The final result appears in Fig. 3. Observe that none of the 95% confidence intervals include 0. This is consistent with the summary table for this model that we saw earlier. The reported p-values for the four hypothesis tests for the slopes all are less than .05.

fig. 3

Fig. 3  Final error bar graph for the slopes using base graphics

An error bar plot for the slopes using the lattice package

Lattice graphs are generated with a single line of code. Each lattice plotting function has a default panel function that controls the features that will be displayed in the graph. If you want additional features beyond the default you need to construct your own panel function like we did in lecture 3. The panel function must identify everything that is to be plotted including what you would otherwise get by default. When you write your own panel function it doesn't really matter what basic lattice plot function you use because the default panel function for that plot function is not used. Panel functions are begun with the keyword panel=function(x,y) followed by a pair of curly braces { }. Special lattice panel graphing functions are then listed on separate lines within the curly braces. Each panel graphing function adds a specific feature to the graph. Typically the names of these functions begin with the word "panel" followed by the operation they are to perform, e.g., panel.xyplot, panel.abline, panel.points, etc., although recently lattice has been moving away from this convention.
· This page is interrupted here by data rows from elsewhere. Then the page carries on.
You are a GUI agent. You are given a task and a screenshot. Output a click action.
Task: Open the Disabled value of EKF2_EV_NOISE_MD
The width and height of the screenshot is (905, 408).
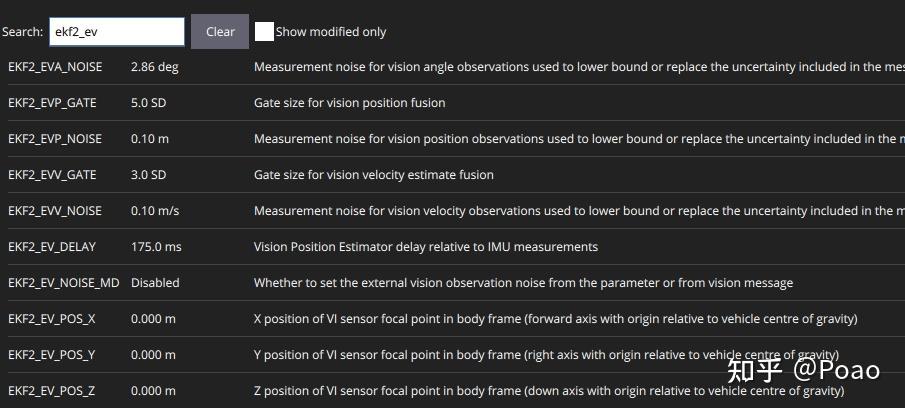[155, 283]
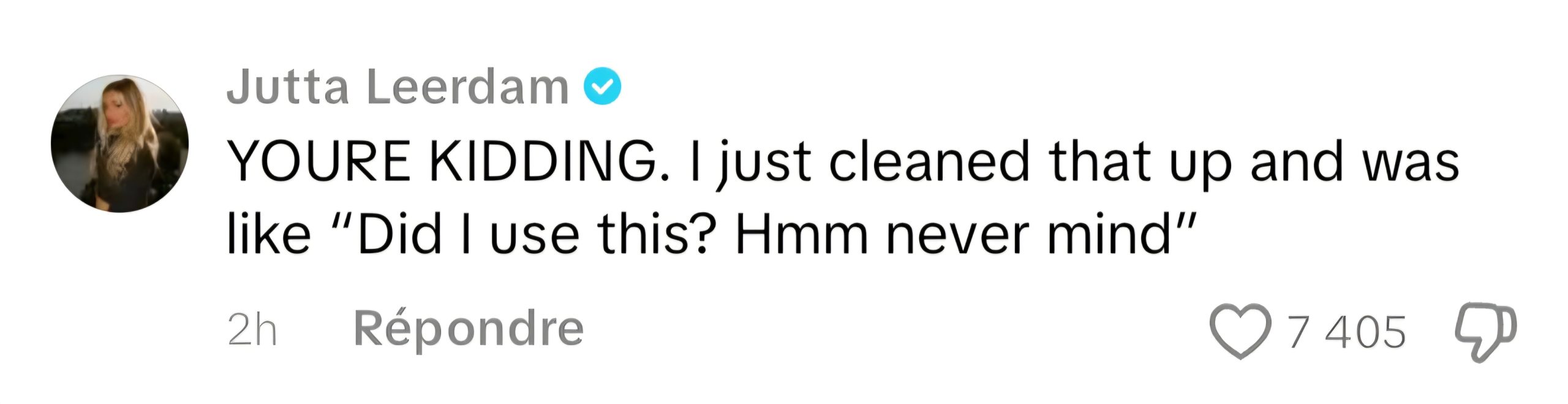This screenshot has width=1568, height=404.
Task: Click the blue verified checkmark badge
Action: [602, 88]
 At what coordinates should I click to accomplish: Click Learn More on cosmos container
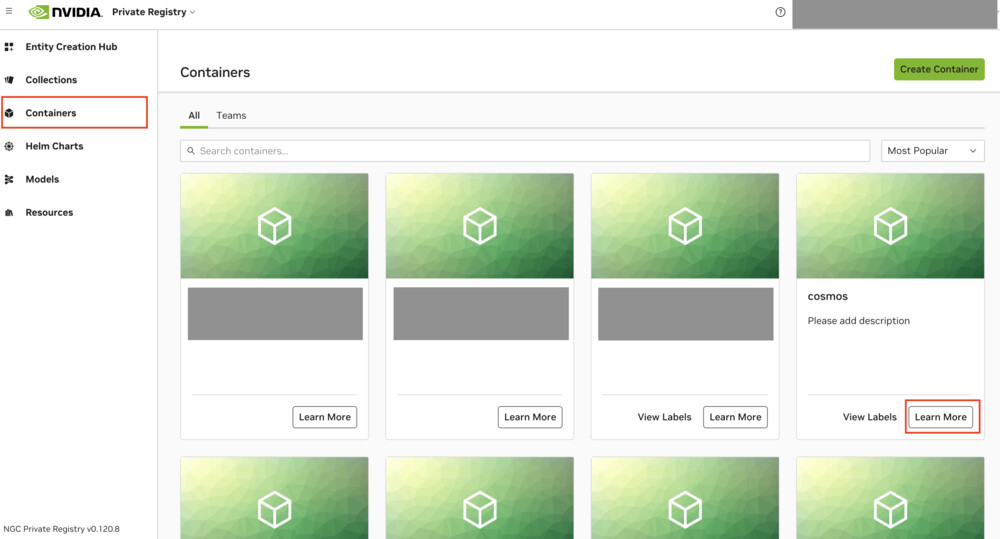coord(940,417)
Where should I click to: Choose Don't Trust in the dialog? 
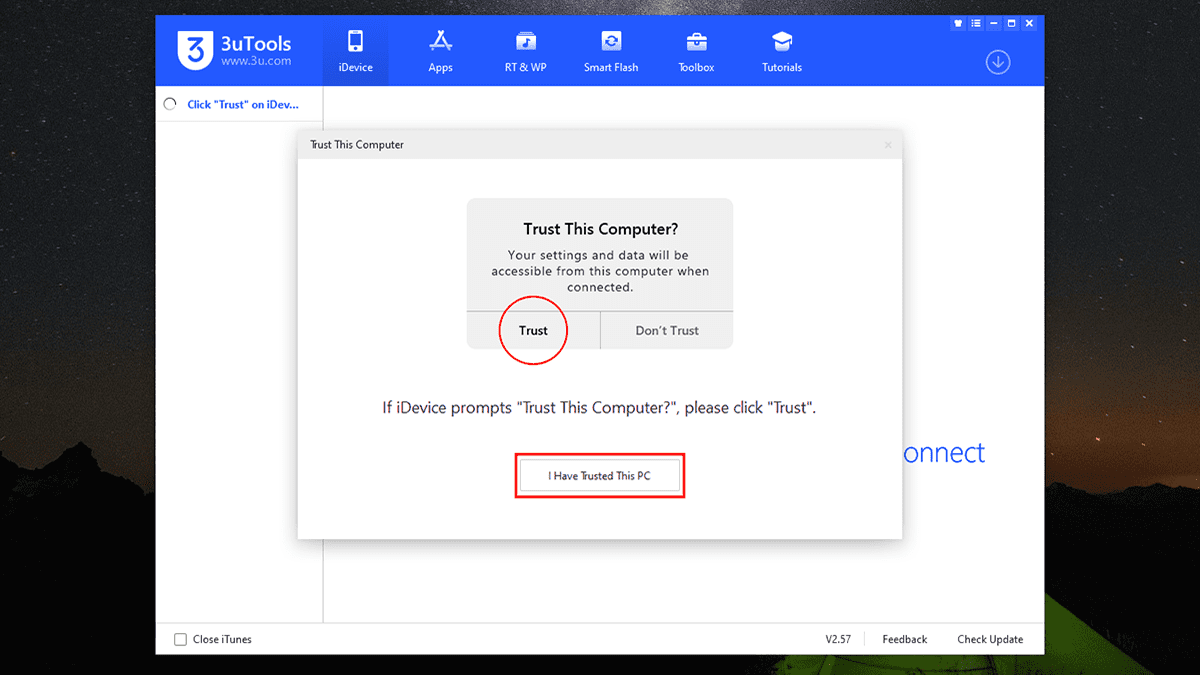tap(666, 330)

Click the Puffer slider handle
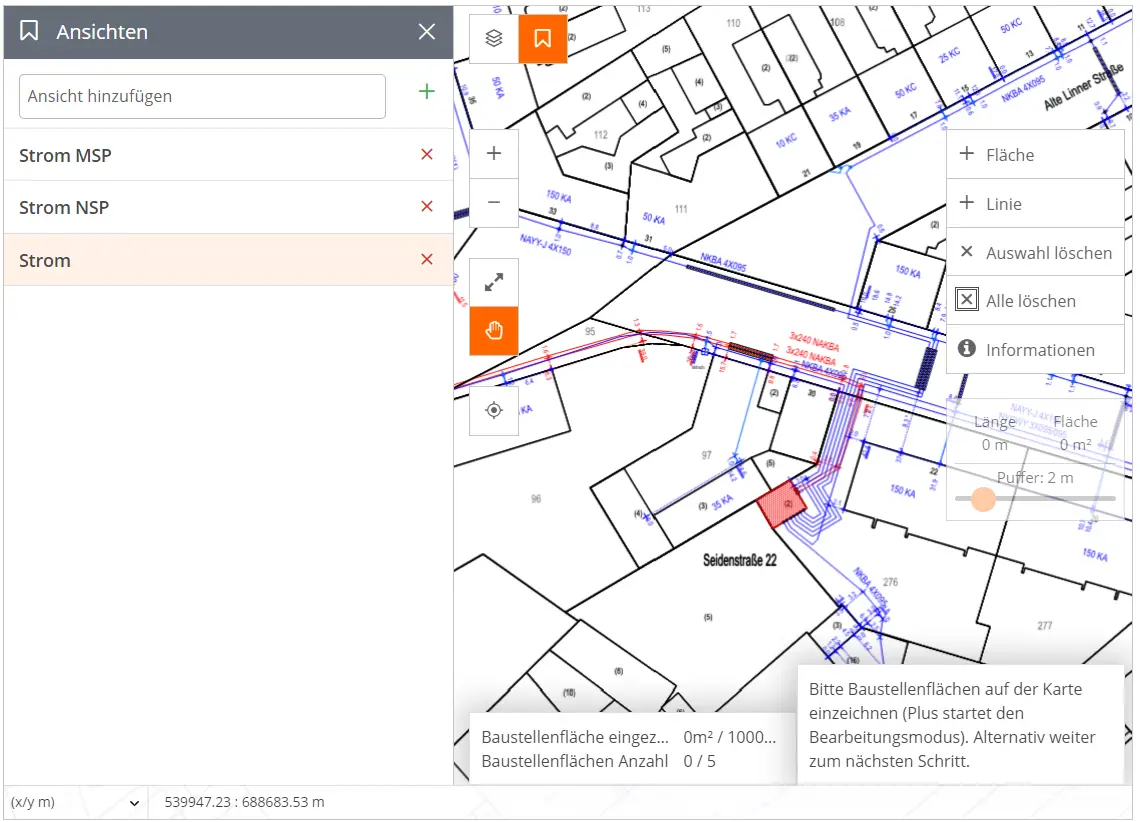click(983, 498)
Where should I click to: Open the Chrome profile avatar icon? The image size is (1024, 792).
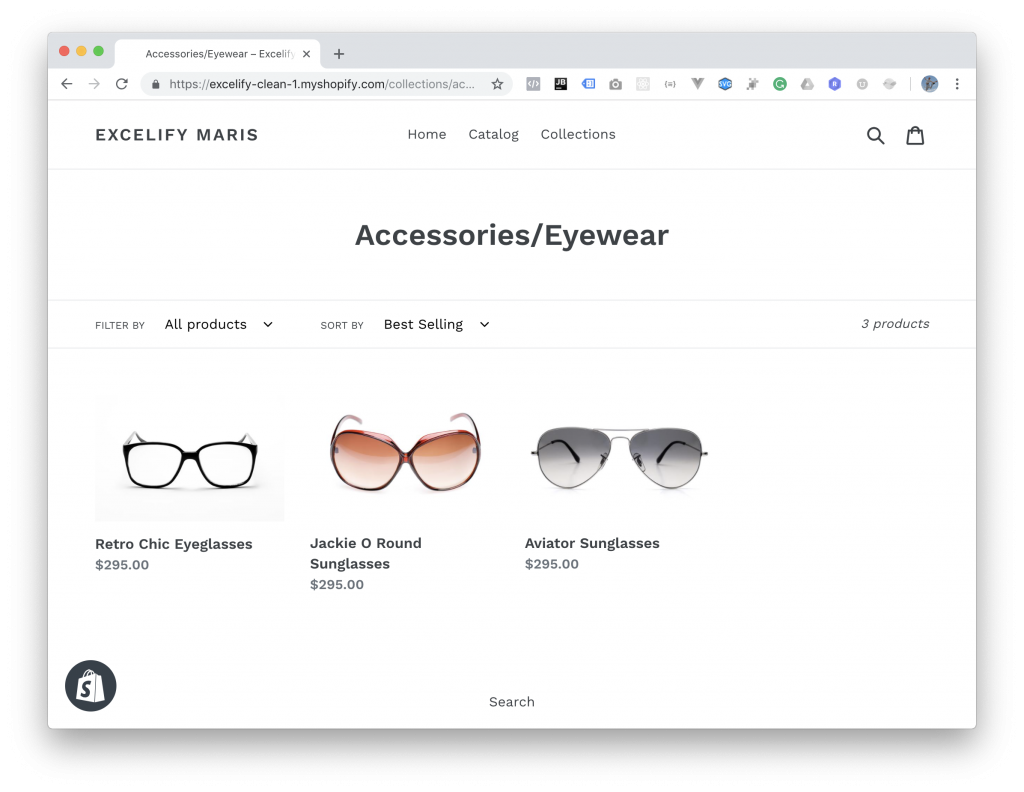click(x=930, y=84)
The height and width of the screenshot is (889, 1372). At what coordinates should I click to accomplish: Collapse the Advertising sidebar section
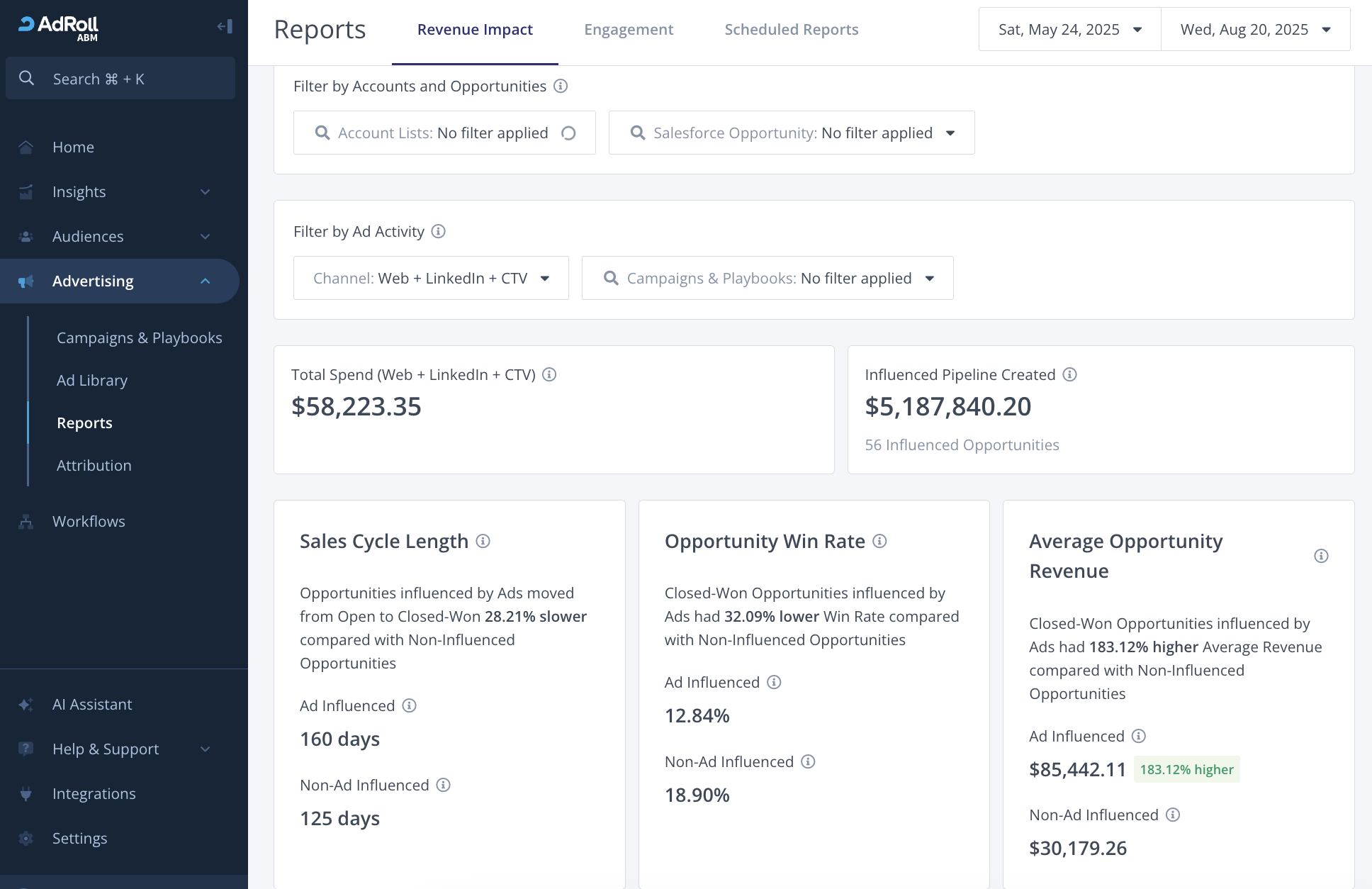(x=205, y=281)
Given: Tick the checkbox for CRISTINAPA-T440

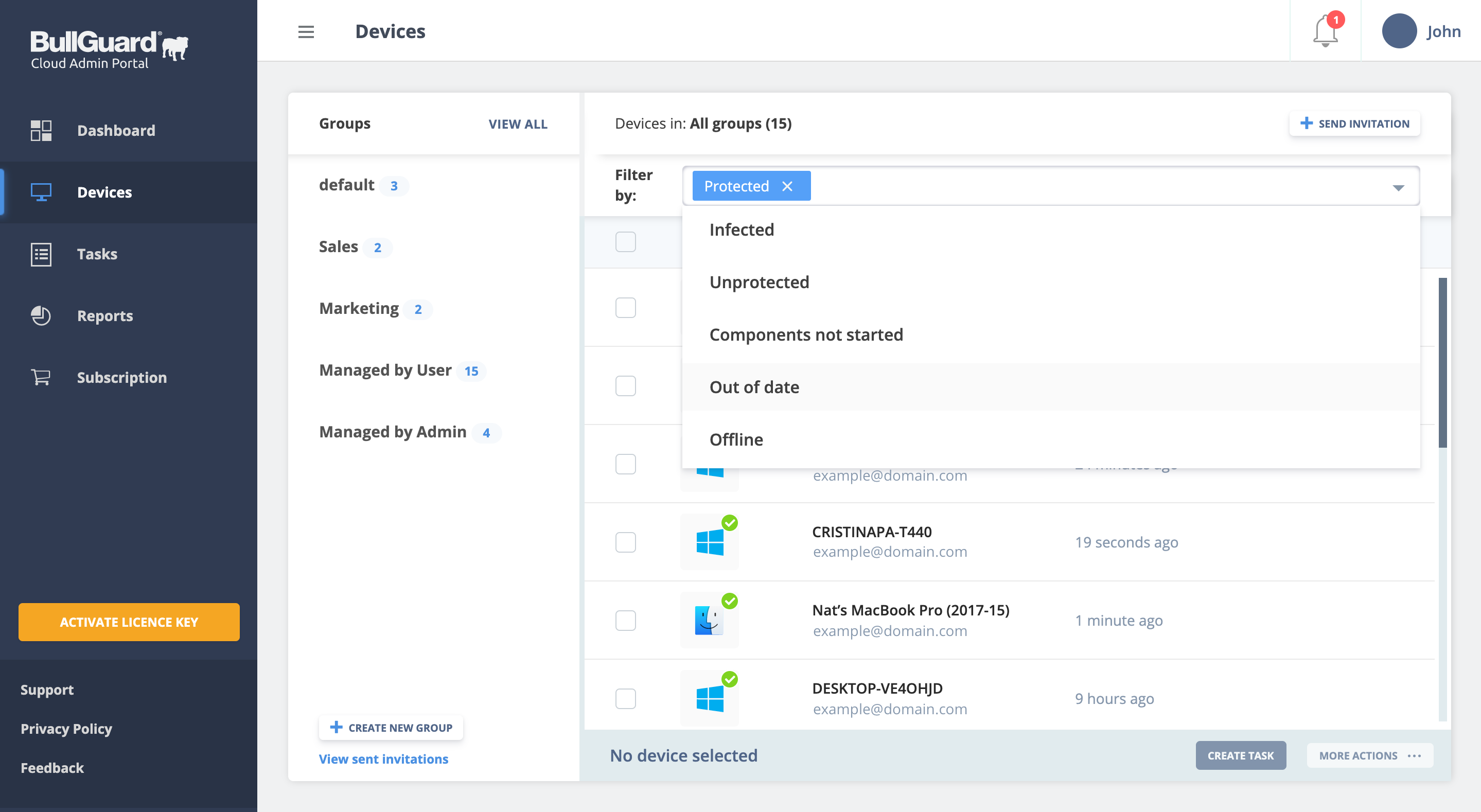Looking at the screenshot, I should click(626, 542).
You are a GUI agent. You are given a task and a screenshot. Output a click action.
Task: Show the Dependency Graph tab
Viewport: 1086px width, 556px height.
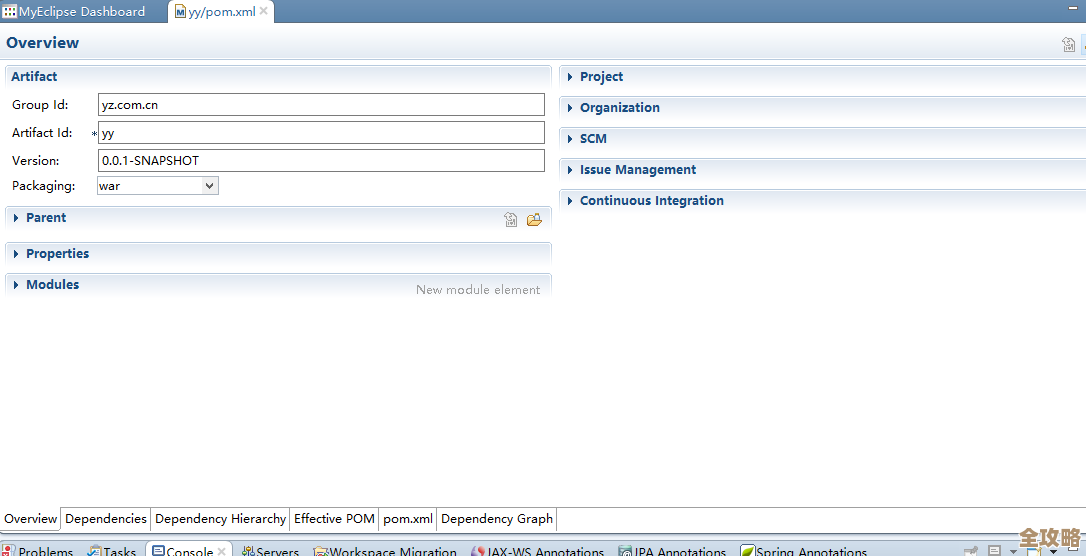tap(496, 518)
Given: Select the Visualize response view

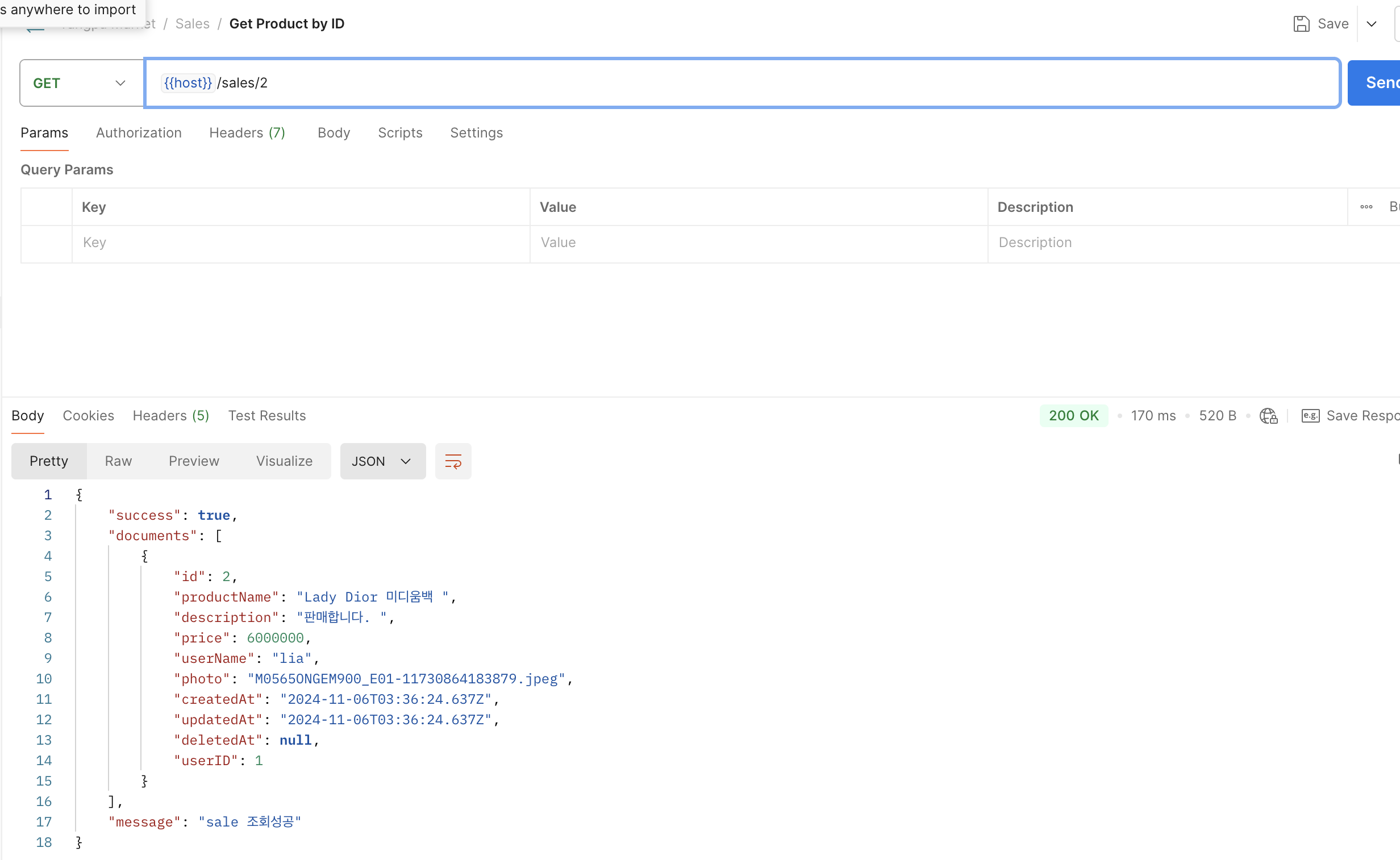Looking at the screenshot, I should (x=284, y=461).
Each of the functions we used to draw the graph using base graphics has a lattice panel function equivalent. The lattice call shown below uses a panel function and plots the point estimates with panel.points, adds a vertical line at 0 with panel.abline, adds the 95% confidence intervals with panel.segments, and draws grid lines with panel.dotplot. The xlim argument is needed to make enough room for the error bars. It uses the minimum value of the lower 95% intervals and the maximum of the 95% confidence intervals to define the plot range. I then subtract and add .5 to these values to increase this range a little bit. The x and y that appear in the declaration of the panel function correspond to the x and y-variables in the original dotplot call, in this case est and week respectively. Although I use the dotplot function as the main function call, I could just as well have used xyplot.

library(lattice)
dotplot(week~est, data=slope.mat, xlim=range(c(slope.mat$low95, slope.mat$up95)) + c(-.5,.5), xlab='Slope', ylab='Week', panel=function(x, y){
panel.dotplot(x, y, col=4, pch='+', cex=.6)
panel.segments(slope.mat$low95, y, slope.mat$up95, y, lwd=3, col='dodgerblue4', lineend=1)
panel.points(x, y, col='white',pch=16, cex=1.1)
panel.points(x, y, col='dodgerblue4', pch=1, cex=1.2)
panel.abline(v=0, col=2, lty=2)})

Fig. 4 shows the result.

fig. 4

Fig. 4  Lattice graph with error bars (95% confidence intervals)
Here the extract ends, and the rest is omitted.